The spatial nature of a car’s tail light turn signal and the Mini’s possibly untoward use of arrows place our project into the world of the spatial Stroop effect (e.g., Lu & Proctor, 1995). Spatial Stroop is an example of a Simon effect (e.g., Craft & Simon, 1970; later given this name by Hedge & Marsh, 1975) wherein the task-irrelevant location of a target interferes with spatial responses based on the target’s task-relevant identity. When the identity itself is spatial (e.g., an arrow or directional word) this has been called “spatial Stroop.” Like the Stroop effect, spatial Stroop is asymmetric: irrelevant location interferes with spatial responses based on arrow direction but arrow direction doesn’t interfere much with localization responses.

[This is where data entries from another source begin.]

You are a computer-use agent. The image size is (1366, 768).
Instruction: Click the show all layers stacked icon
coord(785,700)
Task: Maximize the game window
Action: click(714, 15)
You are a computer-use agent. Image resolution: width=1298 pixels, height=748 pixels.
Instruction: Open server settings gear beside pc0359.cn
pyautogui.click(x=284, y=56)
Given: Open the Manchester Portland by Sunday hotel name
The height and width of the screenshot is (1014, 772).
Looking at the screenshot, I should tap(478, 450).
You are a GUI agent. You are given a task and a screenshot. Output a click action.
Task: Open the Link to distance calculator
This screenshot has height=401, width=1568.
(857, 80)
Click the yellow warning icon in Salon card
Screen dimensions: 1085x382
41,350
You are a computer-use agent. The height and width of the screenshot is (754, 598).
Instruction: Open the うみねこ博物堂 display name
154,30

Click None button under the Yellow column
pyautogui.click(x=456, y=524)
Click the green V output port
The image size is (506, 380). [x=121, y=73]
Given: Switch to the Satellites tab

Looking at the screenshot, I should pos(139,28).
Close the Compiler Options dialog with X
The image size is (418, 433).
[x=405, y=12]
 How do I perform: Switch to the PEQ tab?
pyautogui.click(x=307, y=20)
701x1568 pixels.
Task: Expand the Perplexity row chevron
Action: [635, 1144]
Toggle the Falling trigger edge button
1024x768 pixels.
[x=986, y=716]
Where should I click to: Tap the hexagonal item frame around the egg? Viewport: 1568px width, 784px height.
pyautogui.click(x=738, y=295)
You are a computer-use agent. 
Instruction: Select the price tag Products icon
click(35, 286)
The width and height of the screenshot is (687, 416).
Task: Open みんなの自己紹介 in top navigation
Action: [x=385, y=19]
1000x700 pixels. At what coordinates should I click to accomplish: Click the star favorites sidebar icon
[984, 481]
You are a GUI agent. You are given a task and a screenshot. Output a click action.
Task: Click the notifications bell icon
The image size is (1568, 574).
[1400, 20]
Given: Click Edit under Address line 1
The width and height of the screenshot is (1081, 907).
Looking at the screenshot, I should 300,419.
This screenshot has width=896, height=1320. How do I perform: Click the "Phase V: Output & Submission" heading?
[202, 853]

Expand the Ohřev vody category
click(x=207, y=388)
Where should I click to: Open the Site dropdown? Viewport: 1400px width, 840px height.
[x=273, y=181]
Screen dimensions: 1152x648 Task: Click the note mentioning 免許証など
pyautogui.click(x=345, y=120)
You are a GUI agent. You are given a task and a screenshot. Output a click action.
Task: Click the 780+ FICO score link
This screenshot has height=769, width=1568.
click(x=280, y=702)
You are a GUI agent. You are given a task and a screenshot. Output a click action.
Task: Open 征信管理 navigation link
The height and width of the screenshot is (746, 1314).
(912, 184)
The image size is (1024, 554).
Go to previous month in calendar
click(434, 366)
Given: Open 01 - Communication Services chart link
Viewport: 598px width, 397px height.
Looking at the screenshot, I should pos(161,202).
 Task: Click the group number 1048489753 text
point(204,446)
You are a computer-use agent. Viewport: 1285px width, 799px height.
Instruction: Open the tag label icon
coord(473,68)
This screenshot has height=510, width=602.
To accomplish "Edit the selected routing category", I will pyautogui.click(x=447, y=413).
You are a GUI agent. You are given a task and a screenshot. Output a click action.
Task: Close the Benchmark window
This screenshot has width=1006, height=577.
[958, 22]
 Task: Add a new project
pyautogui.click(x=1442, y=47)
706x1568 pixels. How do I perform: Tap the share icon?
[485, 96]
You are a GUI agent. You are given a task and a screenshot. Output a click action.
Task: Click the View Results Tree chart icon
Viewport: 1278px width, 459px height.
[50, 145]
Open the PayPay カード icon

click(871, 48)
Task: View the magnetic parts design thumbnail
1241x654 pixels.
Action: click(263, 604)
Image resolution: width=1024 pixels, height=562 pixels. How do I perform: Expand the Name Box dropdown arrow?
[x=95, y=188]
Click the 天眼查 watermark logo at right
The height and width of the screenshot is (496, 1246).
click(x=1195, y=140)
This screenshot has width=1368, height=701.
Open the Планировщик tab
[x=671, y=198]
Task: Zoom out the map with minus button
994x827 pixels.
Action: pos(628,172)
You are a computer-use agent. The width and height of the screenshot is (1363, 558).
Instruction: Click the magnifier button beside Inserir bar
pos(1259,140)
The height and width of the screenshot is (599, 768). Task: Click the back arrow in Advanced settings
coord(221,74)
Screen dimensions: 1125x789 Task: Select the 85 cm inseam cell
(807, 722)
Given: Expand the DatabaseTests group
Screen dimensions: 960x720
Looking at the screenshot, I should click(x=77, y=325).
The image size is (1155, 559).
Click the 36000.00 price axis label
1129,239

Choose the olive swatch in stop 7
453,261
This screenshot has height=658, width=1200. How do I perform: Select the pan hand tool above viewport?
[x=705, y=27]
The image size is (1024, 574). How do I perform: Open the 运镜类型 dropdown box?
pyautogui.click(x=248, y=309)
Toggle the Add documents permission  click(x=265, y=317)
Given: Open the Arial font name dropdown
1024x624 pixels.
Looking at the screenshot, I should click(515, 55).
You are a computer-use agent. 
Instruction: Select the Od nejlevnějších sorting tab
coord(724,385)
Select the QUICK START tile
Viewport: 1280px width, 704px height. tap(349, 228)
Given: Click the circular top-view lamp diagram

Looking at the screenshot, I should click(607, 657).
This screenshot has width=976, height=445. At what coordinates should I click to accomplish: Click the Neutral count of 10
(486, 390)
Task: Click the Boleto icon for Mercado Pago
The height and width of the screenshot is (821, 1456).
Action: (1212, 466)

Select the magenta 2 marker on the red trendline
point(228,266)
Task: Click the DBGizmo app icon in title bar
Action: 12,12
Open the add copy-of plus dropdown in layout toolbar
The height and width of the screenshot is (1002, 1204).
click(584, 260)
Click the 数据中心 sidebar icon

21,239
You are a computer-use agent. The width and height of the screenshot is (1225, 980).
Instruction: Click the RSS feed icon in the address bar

Because of this asymmetric pattern of interference, one might imagine (as apparently BMW has asserted) that when interpreting the meaning of a vehicle’s turn signal, its task-irrelevant shape (e.g., conflicting arrow) might have no effect on performance.

Vehicle turn signals, however, are not perceived in isolation; they are generated and interpreted in the context of driving, wherein arrows on road signs often need to be attended, interpreted and sometimes responded to appropriately. According to the notion of attentional control settings, the ubiquitous use of arrows as directional markers on road signs should lead drivers to adopt an attentional set to interpret the shape/direction of arrows. Such a set—as activated in our mixed blocks—is expected to generate a converse spatial-Stroop effect (cf, Walley et al., 1994) wherein tail-light turn signals with incompatible arrows will generate costs in reaction time (RT) and/or accuracy relative to neutral signals.

Experiment

Mental chronometry (Posner, 1978) was used to provide a window into the thought processes that might be activated by the aforementioned conflicts: With a focus on RT and accuracy, we asked participants in the laboratory to make keypress responses (left, right) to report the directions indicated by arrows on road signs and the directions indicated by tail light turn signals, all within the context of a mock highway display. For both target types, we manipulated the S-R compatibility (compatible, neutral, incompatible) between a target’s task-relevant (spatial shape for road signs, spatial location for tail light turn signals) and irrelevant (location for road signs, shape for turn signals) properties. Importantly, participants completed both “pure” (only one target type, turn signals or road signs) and “mixed” (equiprobable presentation of road sign or turn signal) blocks of trials.

Predictions and Questions

Prediction 1: The ubiquitous spatial-Stroop effect will be observed when participants are responding to road signs in pure blocks (road signs only). More specifically, the compatibility between the task-irrelevant locations of road signs and the signs’ task-relevant directions, will affect both the speed and accuracy of responses.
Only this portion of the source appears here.